[REQUIREMENT] Reproduce every one of the following rows verbatim, altering nothing.

[RECORDS PROVIDED]
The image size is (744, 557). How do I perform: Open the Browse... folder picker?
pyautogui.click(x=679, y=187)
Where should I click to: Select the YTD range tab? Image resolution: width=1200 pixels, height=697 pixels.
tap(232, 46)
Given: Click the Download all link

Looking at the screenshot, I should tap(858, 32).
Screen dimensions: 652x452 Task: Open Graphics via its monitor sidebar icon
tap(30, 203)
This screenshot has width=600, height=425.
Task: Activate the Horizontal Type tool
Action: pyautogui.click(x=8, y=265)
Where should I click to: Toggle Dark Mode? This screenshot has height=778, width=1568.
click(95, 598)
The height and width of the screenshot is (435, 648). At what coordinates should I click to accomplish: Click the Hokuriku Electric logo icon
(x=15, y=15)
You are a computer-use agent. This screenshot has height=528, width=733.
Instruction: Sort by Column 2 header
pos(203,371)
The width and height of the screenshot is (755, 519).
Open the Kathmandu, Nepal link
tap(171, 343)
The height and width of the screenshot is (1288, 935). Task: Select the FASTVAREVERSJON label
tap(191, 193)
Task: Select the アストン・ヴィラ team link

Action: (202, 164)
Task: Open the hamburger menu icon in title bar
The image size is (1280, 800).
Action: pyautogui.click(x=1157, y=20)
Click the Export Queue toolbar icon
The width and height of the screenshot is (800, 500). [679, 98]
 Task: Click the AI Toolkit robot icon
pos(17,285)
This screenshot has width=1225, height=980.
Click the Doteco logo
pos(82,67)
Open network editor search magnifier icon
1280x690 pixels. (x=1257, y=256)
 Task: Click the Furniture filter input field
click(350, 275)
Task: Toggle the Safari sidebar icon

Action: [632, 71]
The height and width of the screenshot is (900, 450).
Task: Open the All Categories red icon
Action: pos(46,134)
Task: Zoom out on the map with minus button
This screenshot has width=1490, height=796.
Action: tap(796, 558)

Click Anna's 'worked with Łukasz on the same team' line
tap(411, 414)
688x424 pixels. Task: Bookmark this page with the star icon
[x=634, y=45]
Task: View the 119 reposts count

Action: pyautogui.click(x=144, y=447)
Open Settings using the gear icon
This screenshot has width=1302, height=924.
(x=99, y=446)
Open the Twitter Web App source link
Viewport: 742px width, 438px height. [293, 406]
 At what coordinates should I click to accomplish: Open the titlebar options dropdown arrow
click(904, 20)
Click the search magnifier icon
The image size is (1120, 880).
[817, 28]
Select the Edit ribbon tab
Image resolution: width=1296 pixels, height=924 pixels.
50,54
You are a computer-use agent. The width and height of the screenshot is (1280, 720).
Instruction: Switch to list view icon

[FULL SOLUTION]
The image size is (744, 557). How do I perform: Open the Browse... folder picker?
pyautogui.click(x=679, y=187)
Where should I click to: Select the YTD range tab? Image resolution: width=1200 pixels, height=697 pixels.
tap(232, 46)
Given: Click the Download all link

Looking at the screenshot, I should tap(858, 32).
Screen dimensions: 652x452 Task: Open Graphics via its monitor sidebar icon
tap(30, 203)
This screenshot has width=600, height=425.
Task: Activate the Horizontal Type tool
Action: pyautogui.click(x=8, y=265)
Where should I click to: Toggle Dark Mode? This screenshot has height=778, width=1568.
click(95, 598)
The height and width of the screenshot is (435, 648). At what coordinates should I click to accomplish: Click the Hokuriku Electric logo icon
(x=15, y=15)
You are a computer-use agent. This screenshot has height=528, width=733.
Instruction: Sort by Column 2 header
pos(203,371)
The width and height of the screenshot is (755, 519).
Open the Kathmandu, Nepal link
tap(171, 343)
The height and width of the screenshot is (1288, 935). Task: Select the FASTVAREVERSJON label
tap(191, 193)
Task: Select the アストン・ヴィラ team link

Action: (202, 164)
Task: Open the hamburger menu icon in title bar
The image size is (1280, 800).
Action: pyautogui.click(x=1157, y=20)
Click the Export Queue toolbar icon
The width and height of the screenshot is (800, 500). [679, 98]
 Task: Click the AI Toolkit robot icon
pos(17,285)
This screenshot has width=1225, height=980.
Click the Doteco logo
pos(82,67)
Open network editor search magnifier icon
1280x690 pixels. (x=1257, y=256)
 Task: Click the Furniture filter input field
click(350, 275)
Task: Toggle the Safari sidebar icon

Action: [632, 71]
The height and width of the screenshot is (900, 450).
Task: Open the All Categories red icon
Action: pos(46,134)
Task: Zoom out on the map with minus button
This screenshot has width=1490, height=796.
Action: tap(796, 558)

Click Anna's 'worked with Łukasz on the same team' line
tap(411, 414)
688x424 pixels. Task: Bookmark this page with the star icon
[x=634, y=45]
Task: View the 119 reposts count

Action: pyautogui.click(x=144, y=447)
Open Settings using the gear icon
This screenshot has width=1302, height=924.
(x=99, y=446)
Open the Twitter Web App source link
Viewport: 742px width, 438px height. [293, 406]
 At what coordinates should I click to accomplish: Open the titlebar options dropdown arrow
click(904, 20)
Click the search magnifier icon
The image size is (1120, 880).
[817, 28]
Select the Edit ribbon tab
Image resolution: width=1296 pixels, height=924 pixels.
50,54
You are a computer-use agent. The width and height of the screenshot is (1280, 720).
Instruction: Switch to list view icon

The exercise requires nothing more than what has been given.